:: MATERIAL PROVIDED ::

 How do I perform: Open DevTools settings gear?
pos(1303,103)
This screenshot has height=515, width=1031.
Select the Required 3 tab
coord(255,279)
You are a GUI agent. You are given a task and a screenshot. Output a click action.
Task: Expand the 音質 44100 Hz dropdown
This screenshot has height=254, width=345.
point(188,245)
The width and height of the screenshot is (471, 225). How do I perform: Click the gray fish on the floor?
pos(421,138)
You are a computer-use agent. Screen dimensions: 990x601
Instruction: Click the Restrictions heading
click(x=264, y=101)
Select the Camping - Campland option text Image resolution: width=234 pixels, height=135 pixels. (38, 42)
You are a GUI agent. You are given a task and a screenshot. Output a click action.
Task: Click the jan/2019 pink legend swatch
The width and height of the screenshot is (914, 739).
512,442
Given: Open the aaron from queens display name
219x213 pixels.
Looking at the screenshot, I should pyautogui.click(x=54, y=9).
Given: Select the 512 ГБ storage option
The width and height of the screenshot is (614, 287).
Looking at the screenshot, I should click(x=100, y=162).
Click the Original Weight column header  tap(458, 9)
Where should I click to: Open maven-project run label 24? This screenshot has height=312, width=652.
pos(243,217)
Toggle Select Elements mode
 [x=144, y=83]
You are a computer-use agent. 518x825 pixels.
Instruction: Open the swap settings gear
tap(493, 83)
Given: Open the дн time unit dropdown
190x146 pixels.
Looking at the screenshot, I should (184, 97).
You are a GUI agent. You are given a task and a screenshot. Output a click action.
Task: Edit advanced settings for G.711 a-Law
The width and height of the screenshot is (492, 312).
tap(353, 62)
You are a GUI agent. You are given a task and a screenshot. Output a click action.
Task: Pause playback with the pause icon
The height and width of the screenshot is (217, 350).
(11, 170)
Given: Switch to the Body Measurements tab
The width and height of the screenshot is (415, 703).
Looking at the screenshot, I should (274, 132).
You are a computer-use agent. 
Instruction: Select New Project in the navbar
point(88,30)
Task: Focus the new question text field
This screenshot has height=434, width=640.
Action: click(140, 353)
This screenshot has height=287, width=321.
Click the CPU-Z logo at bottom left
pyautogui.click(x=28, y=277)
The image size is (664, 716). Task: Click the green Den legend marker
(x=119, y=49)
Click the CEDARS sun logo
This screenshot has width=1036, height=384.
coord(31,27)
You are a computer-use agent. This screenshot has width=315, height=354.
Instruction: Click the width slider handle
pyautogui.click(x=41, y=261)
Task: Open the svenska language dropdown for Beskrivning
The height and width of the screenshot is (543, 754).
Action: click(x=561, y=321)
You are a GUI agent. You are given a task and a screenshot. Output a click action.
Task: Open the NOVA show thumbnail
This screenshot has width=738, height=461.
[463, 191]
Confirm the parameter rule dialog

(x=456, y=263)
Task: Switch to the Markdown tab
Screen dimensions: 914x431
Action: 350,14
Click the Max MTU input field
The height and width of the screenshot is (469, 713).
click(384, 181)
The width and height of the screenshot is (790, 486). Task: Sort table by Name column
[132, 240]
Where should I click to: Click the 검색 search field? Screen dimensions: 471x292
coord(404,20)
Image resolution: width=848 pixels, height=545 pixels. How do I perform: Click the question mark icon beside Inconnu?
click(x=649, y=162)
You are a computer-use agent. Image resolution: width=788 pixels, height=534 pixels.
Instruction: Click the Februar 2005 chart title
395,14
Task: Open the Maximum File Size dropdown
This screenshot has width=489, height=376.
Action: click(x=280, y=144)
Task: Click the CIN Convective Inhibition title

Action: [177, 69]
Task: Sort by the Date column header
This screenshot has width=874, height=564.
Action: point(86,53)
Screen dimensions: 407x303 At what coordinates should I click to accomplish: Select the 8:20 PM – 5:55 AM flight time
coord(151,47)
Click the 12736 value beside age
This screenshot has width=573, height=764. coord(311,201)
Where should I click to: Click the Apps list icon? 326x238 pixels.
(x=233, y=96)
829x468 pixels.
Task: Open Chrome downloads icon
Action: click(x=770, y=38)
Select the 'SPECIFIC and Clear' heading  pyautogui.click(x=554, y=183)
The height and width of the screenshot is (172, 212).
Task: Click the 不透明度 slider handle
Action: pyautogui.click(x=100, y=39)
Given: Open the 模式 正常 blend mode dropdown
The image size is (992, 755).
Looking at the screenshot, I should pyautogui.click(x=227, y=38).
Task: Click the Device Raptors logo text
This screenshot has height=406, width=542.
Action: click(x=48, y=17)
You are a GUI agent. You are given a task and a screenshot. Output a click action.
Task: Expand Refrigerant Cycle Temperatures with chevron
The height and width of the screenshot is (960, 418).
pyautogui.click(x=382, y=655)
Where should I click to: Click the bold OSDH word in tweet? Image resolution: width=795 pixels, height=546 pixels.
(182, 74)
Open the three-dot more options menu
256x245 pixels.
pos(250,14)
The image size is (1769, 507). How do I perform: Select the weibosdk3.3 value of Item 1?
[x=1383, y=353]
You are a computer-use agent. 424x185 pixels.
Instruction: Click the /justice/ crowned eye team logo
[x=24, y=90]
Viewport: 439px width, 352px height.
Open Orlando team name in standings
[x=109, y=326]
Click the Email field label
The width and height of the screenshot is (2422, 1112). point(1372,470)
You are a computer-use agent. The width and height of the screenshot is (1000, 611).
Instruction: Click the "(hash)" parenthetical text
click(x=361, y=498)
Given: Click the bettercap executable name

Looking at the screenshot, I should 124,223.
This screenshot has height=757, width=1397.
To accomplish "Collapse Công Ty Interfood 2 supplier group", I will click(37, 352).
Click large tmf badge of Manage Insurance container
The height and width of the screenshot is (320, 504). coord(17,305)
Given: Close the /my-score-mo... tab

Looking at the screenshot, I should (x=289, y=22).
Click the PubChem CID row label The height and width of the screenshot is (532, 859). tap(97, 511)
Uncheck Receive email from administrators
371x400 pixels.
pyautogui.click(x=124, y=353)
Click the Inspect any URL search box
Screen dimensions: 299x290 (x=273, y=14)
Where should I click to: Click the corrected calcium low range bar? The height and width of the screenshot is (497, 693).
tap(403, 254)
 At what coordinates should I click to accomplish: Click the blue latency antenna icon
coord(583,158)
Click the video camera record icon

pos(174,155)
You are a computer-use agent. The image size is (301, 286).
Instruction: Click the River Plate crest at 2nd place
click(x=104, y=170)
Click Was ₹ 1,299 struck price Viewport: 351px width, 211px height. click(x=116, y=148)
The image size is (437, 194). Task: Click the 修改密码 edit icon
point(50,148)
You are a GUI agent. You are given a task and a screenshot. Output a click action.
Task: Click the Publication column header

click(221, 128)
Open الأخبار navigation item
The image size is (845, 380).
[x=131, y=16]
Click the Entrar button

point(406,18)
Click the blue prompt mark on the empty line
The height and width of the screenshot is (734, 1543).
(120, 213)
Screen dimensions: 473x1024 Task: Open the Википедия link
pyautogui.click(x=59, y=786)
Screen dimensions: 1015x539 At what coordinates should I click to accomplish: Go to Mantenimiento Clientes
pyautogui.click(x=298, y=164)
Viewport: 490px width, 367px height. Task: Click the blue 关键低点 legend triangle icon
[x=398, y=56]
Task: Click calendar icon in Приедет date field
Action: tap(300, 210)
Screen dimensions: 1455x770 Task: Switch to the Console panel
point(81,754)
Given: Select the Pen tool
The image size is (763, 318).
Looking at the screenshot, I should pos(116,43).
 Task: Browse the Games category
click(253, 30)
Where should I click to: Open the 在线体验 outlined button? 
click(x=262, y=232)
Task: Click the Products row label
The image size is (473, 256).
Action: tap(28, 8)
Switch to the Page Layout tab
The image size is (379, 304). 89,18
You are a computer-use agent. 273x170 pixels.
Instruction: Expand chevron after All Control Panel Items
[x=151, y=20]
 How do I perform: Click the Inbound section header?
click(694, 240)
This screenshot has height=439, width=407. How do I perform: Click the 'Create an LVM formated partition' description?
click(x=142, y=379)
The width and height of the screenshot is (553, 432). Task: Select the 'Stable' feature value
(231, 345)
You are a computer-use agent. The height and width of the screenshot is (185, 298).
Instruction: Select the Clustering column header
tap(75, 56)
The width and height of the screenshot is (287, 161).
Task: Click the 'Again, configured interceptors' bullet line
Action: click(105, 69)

:::

TASK
Starting with the line that contains "Screen dimensions: 1455x770", restate every line up to and including the last one above, exactly.

EXERCISE ANSWER
Screen dimensions: 1455x770 Task: Switch to the Console panel
point(81,754)
Given: Select the Pen tool
The image size is (763, 318).
Looking at the screenshot, I should pos(116,43).
 Task: Browse the Games category
click(253, 30)
Where should I click to: Open the 在线体验 outlined button? 
click(x=262, y=232)
Task: Click the Products row label
The image size is (473, 256).
Action: tap(28, 8)
Switch to the Page Layout tab
The image size is (379, 304). 89,18
You are a computer-use agent. 273x170 pixels.
Instruction: Expand chevron after All Control Panel Items
[x=151, y=20]
 How do I perform: Click the Inbound section header?
click(694, 240)
This screenshot has height=439, width=407. How do I perform: Click the 'Create an LVM formated partition' description?
click(x=142, y=379)
The width and height of the screenshot is (553, 432). Task: Select the 'Stable' feature value
(231, 345)
You are a computer-use agent. The height and width of the screenshot is (185, 298).
Instruction: Select the Clustering column header
tap(75, 56)
The width and height of the screenshot is (287, 161).
Task: Click the 'Again, configured interceptors' bullet line
Action: click(105, 69)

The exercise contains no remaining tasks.